→ AIM OF THE TASK
Each record that follows is to be reproduced character for character, pictures excepted.

(Data items)
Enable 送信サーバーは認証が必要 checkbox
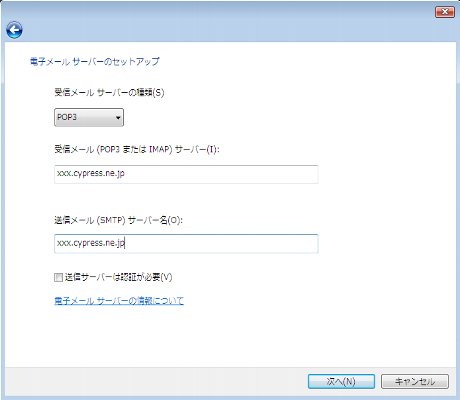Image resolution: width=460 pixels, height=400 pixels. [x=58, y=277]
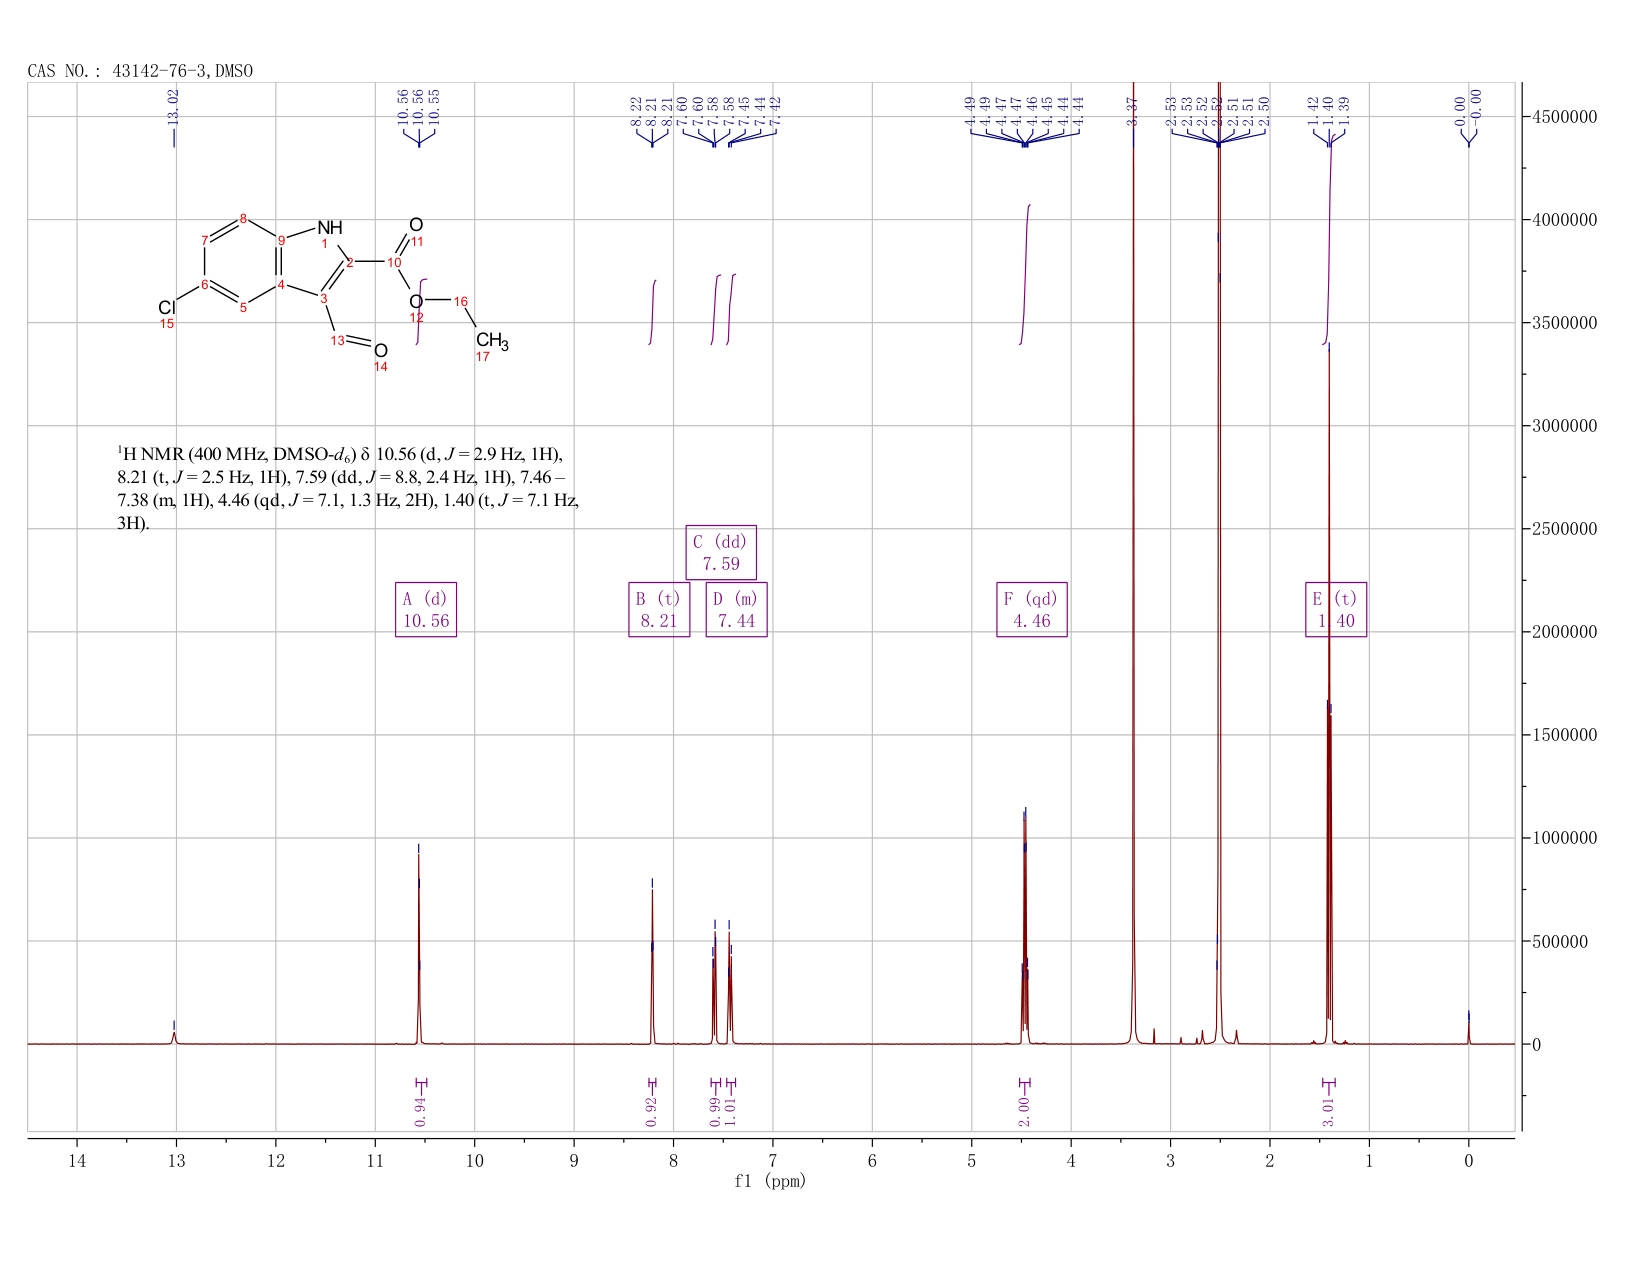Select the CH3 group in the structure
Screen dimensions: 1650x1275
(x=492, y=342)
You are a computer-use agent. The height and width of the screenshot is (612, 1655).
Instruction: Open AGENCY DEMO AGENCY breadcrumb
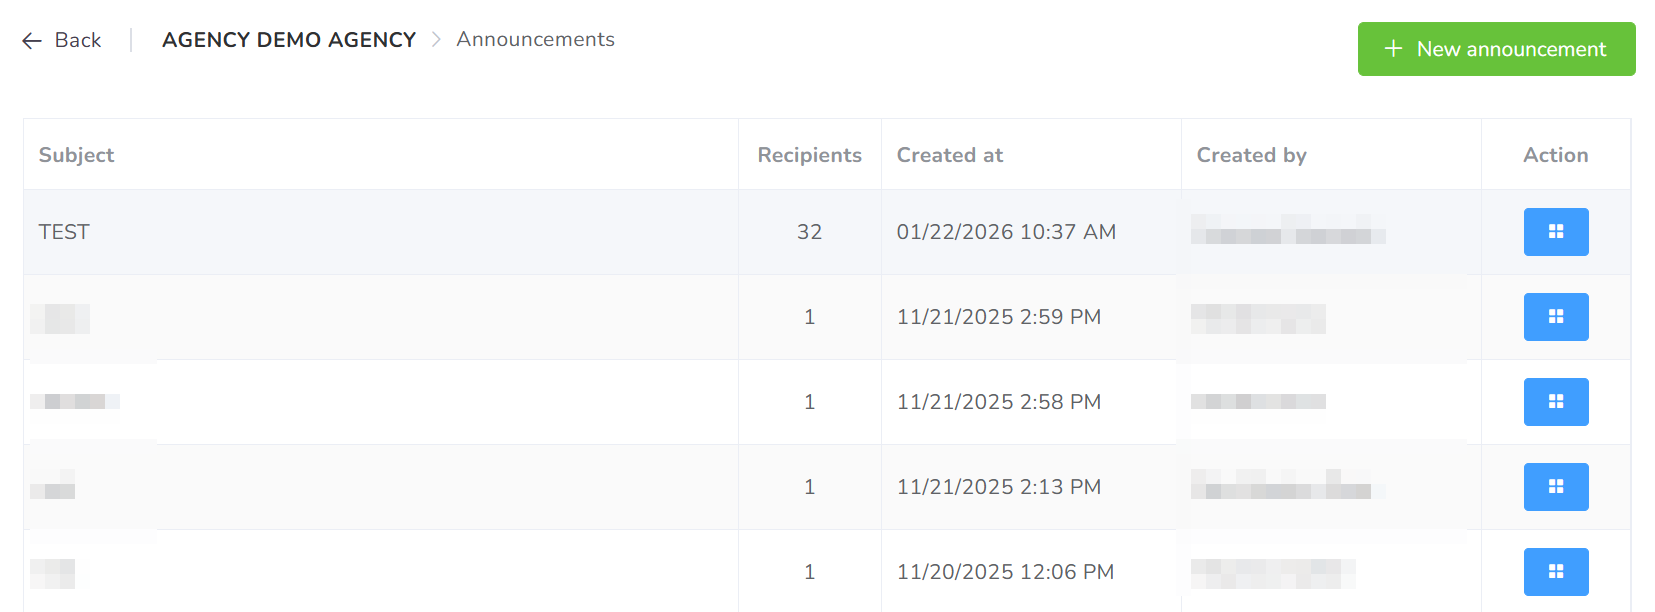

→ ANSWER FOR THE TASK
Enable 送信サーバーは認証が必要 checkbox
Image resolution: width=460 pixels, height=400 pixels. [x=58, y=277]
Select the CH3 group in the structure
Screen dimensions: 1650x1275
(x=492, y=342)
You are a computer-use agent. The height and width of the screenshot is (612, 1655).
Instruction: Open AGENCY DEMO AGENCY breadcrumb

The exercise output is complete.